Jorge Augusto dormia no albergue da Assistência Médica Internacional (AMI), na mais periférica freguesia do Porto, quando ouviu falar no Som da Rua - "a orquestra de quem, melhor do que ninguém, conhece a rua" -, um projecto do Serviço Educativo da Casa da Música. Foi espreitar os ensaios. "Meu Deus! Não sabiam termos técnicos, mas faziam tudo com tanta alegria!"

Naquela roda, apenas técnicos e sem-abrigo. Que não haja equívocos:sem-abrigo não é apenas quem dorme na entrada de um prédio, numa estação de metro ou comboio, dentro de um carro ou de um contentor; é também quem recorre a albergues nocturnos ou a espaços cedidos por familiares ou pagos pela Segurança Social; é todo aquele que carece de habitação digna e estável.

Impossível não se identificar com quem ali fazia música com garrafas-chuva ou tampas-serpentina - instrumentos criados a partir de garrafas ou tampas de plástico. Havia, porém, algo que o incomodava: "E depois? E se alguma pessoa me reconhecia?" Não gostava que o vissem como sem-abrigo. Quem gostaria? Ultrapassou isso: "O que é que podem dizer? Estou a lutar por uma vida melhor e a usar a música para me divertir."

O ensaio é o ponto alto de uma semana muito pautada pelas idas às instituições que o assistem. Quartas-feiras, aparece antes das 14h00 à porta do número 139 da Rua dos Mercadores, uma artéria estreita, empedrada e inclinada da Ribeira do Porto. "Consigo encontrar paz, amizade, alegria. Sinto-me tão bem comigo mesmo ao fazer isto."

A orquestra apareceu na cabeça de Jorge Prendas - que escreve para várias formações e faz parte do quinteto a cappella Vozes da Rádio. Em Julho de 2009, apresentou-a ao coordenador do Serviço Educativo, cargo que agora ocupa. Findo o Verão, estava "a partir pedra". Urgia identificar parceiros, conquistá-los. Em meados de Outubro, arrancavam os ensaios.

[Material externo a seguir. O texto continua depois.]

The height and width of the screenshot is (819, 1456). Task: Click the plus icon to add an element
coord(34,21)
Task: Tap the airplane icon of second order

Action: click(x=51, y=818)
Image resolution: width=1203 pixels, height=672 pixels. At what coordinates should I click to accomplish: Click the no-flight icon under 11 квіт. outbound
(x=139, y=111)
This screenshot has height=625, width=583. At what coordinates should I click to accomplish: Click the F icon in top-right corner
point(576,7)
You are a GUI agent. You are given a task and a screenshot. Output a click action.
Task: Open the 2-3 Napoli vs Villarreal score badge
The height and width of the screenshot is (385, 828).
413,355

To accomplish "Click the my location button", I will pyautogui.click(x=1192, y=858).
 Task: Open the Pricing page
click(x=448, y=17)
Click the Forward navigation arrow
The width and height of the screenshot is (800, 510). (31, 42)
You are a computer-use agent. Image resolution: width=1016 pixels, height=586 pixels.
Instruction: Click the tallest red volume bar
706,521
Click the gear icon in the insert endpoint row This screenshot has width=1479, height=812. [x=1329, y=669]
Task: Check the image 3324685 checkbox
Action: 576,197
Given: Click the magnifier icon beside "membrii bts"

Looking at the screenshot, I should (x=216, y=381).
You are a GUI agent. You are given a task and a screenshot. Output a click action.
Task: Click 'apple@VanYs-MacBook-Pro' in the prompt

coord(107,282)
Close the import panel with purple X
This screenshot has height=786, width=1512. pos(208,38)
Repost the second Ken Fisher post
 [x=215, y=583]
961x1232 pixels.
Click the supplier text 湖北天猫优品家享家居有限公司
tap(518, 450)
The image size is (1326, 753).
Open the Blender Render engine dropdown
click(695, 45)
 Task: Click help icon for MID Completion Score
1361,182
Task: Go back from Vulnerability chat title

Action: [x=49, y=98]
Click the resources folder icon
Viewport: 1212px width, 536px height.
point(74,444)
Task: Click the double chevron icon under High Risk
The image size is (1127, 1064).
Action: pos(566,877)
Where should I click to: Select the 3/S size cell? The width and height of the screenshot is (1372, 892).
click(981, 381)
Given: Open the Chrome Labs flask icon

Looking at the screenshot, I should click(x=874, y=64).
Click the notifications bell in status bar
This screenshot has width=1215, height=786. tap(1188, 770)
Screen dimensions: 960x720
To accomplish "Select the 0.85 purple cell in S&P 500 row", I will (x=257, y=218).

Primeiro, ensaiavam no Serviço de Assistência das Organizações de Maria. O grupo cresceu, cresceu, cresceu e deixou de lá caber. Agora, que já integra umas cinco dezenas de pessoas, ensaia nas antigas instalações da Fundação para o Desenvolvimento do Centro Histórico do Porto.

Não houve processo de selecção. Seleccionar era negar o ideal de incluir todos os que o desejem. E Jorge Prendas pensou neste projecto como "um oásis" - "um modo de as pessoas se sentirem bem com elas próprias, interagirem, ouvirem música, fazerem música". Acredita que actuar "pode colocar sobre elas uma luz que elas nunca tiveram na vida".

Jorge Prendas sonhou com uma orquestra de pessoas sem abrigo. E nasceu o Som da Rua, um projecto do Serviço Educativo da Casa da Música. Hoje, há espectáculo na Fundação Calouste Gulbenkian, em Lisboa.
Começou com um prato

Jorge Augusto tem 40 anos e nunca se atrevera a sonhar com algo como o Sonópolis 2010, espectáculo feito com vários projectos educativos da Casa da Música. "Mais de mil pessoas na Casa da Música! Senti que fazia parte de uma coisa tão bonita. Senti-me tão cheio. Melhor do que se tivesse visto a minha banda favorita - os The Cult."

Não se pense que é fácil - Jorge Prendas já sofreu até ameaças à integridade física. Aqui juntam-se vidas enleadas. Como a do trompetista romeno, que andava a tocar na rua e deixou de aparecer para ter mais tempo para trabalhar. Ou a idosa portuguesa que os pais não cuidaram, que o marido tanto maltratou e que ali se eleva para cantar Povo que lavas no rio. Maior estrela que ela só o homem de gorro que interpreta O menino vadio - uma canção que é quase um choro aprendido ao crescer na Casa do Gaiato. Tudo o resto é original.